### TEXTE DE LECTURE
"""

Après une étape aux Etats-Unis, où le plan "Build Back Better" tente de réhabiliter un réseau ferroviaire délaissé, direction le Japon, pays pionnier de la grande vitesse qui pâtit de la concurrence. La dernière halte se fera en Russie, où les LGV peinent à dépasser le stade de promesses politiques.
- Charlotte Ruggeri Géographe, chercheuse associée au Laboratoire Ville Mobilité Transport et à l’université Gustave Eiffel
- Jean-François Sabouret Sociologue du Japon, directeur de recherche au CNRS et directeur du réseau Asie/Imasie.
Le train a joué un rôle important dans l’unification et la structuration du territoire états-unien au XIXème siècle. Avant de tomber en décrépitude, les Américains privilégiant peu à peu l’automobile et l’avion au détriment du ferroviaire.
Pourtant, ces dernières années, Washington a tenté à plusieurs reprises d’endiguer le désintérêt croissant des compagnies privées pour le rail.
Récemment, c’est le président Biden qui annonçait des investissements fédéraux ambitieux dans le cadre de son fameux plan de relance post-Covid Build Back Better.
En novembre dernier, le Congrès a d’ailleurs validé un plan de relance ferroviaire de 66 milliards d’euros dont une partie doit financer le développement de trains à grande vitesse et des infrastructures qui vont avec. L’occasion pour les Etats-Unis de moderniser et de densifier leur réseau pour satisfaire les usagers, mais aussi de combler une partie du retard abyssal pris sur leur rival chinois en la matière.

"""

### CONSIGNE 1
Répondez à ces questions d'après le texte de lecture :
(a) Quel pays est présenté comme pionnier de la grande vitesse ?
(b) Quel rôle le train a-t-il joué aux États-Unis au XIXème siècle ?
(c) Quel montant le Congrès a-t-il validé en novembre pour la relance ferroviaire ?
### CONSIGNE 2
Recopiez fidèlement le passage du texte de lecture qui s'ouvre sur les mots contenant « Le train a joué » et se clôt sur « pour le rail. ».
Les données ne servent pas dans cet exercice.

### EXTRAITS DE DONNÉES
"""

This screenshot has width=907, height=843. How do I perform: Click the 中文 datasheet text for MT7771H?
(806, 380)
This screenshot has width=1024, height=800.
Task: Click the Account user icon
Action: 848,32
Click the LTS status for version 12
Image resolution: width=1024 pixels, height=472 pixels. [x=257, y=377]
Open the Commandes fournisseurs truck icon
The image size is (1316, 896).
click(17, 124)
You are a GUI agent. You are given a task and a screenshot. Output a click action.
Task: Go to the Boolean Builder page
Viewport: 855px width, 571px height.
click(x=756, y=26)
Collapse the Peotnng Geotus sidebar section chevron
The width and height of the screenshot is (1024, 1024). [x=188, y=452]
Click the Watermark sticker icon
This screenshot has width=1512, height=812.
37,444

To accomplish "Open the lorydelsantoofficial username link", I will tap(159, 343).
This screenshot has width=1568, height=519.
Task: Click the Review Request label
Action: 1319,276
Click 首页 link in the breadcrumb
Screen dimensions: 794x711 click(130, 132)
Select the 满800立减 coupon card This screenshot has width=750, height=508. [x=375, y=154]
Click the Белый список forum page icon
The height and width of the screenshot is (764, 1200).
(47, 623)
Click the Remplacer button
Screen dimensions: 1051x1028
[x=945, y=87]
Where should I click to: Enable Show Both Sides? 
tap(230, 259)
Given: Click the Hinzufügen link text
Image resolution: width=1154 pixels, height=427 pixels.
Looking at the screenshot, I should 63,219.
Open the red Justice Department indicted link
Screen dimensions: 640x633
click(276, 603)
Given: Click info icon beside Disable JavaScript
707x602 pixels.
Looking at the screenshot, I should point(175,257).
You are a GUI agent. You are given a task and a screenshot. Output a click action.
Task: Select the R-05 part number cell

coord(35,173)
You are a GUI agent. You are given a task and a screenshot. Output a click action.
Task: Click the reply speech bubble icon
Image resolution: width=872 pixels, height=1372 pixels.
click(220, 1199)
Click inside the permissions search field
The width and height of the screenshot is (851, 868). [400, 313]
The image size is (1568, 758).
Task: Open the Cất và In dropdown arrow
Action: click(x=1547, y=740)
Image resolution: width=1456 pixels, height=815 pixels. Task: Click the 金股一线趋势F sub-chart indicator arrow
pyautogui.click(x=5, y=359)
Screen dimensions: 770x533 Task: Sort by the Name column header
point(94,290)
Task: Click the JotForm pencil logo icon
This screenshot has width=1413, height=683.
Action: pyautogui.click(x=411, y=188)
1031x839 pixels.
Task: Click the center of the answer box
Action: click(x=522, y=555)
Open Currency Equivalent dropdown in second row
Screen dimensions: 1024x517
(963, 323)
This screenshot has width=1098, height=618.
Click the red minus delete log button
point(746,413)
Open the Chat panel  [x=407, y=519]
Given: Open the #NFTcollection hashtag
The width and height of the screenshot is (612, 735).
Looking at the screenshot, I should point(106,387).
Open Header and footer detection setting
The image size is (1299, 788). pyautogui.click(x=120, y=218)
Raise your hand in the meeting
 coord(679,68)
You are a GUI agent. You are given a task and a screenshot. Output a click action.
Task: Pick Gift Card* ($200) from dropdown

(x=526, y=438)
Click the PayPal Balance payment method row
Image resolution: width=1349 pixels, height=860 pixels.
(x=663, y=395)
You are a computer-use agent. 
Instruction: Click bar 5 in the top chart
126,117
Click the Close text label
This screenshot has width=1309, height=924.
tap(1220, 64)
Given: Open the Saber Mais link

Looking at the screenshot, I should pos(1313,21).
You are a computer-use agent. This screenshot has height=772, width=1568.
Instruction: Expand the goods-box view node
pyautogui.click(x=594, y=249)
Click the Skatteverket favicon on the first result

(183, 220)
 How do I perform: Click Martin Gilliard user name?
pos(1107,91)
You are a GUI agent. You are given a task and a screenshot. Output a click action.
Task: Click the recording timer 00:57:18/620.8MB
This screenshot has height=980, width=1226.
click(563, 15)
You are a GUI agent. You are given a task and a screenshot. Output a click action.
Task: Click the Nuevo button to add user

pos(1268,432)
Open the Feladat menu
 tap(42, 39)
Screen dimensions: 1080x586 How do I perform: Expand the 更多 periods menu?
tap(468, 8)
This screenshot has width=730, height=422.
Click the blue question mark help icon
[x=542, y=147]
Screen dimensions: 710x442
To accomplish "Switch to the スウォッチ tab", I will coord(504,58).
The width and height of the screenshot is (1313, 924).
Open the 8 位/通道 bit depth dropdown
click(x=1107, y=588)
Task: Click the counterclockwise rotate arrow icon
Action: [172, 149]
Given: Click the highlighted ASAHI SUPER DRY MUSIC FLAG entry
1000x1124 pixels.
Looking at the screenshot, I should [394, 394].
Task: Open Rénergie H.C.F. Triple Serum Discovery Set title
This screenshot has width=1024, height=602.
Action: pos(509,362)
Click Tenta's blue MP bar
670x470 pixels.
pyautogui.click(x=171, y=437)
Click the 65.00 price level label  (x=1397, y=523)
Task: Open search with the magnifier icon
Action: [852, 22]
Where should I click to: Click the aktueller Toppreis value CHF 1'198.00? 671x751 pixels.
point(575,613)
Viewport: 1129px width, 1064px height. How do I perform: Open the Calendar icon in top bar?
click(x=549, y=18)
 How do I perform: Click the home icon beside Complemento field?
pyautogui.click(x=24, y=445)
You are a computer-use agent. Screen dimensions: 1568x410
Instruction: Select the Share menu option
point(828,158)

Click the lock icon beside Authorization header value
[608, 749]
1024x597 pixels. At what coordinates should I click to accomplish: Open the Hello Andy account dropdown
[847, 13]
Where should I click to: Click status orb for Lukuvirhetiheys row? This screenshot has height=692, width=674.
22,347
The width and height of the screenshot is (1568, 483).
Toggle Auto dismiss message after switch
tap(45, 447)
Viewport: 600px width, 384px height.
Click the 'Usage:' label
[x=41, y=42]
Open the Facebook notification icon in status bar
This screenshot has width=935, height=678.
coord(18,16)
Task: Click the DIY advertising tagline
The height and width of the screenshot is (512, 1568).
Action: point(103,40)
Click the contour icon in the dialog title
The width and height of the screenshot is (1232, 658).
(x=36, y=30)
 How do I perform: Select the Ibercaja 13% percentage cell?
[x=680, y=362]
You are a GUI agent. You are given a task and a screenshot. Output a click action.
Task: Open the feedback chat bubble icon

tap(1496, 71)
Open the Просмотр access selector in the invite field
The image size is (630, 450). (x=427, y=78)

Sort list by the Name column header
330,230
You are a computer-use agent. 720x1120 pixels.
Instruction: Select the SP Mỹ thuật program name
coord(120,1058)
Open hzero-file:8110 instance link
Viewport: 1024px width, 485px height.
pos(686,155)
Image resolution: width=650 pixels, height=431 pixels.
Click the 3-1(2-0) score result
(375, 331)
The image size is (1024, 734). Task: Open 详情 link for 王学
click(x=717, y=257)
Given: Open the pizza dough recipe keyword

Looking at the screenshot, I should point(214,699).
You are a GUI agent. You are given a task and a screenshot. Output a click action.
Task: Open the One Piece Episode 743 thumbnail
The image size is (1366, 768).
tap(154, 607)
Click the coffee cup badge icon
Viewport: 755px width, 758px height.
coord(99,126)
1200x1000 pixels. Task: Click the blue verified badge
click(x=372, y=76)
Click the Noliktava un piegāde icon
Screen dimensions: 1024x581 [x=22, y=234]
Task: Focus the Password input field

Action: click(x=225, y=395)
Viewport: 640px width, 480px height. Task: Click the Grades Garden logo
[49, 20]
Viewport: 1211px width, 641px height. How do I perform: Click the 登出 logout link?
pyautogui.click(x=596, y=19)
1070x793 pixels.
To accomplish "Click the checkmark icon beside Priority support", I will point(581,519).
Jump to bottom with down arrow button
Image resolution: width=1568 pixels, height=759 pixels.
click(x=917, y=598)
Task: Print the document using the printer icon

"""

### RÉPONSE 1
(a) Le Japon.
(b) Il a joué un rôle important dans l'unification et la structuration du territoire états-unien.
(c) 66 milliards d'euros.

### RÉPONSE 2
Le train a joué un rôle important dans l’unification et la structuration du territoire états-unien au XIXème siècle. Avant de tomber en décrépitude, les Américains privilégiant peu à peu l’automobile et l’avion au détriment du ferroviaire.
Pourtant, ces dernières années, Washington a tenté à plusieurs reprises d’endiguer le désintérêt croissant des compagnies privées pour le rail.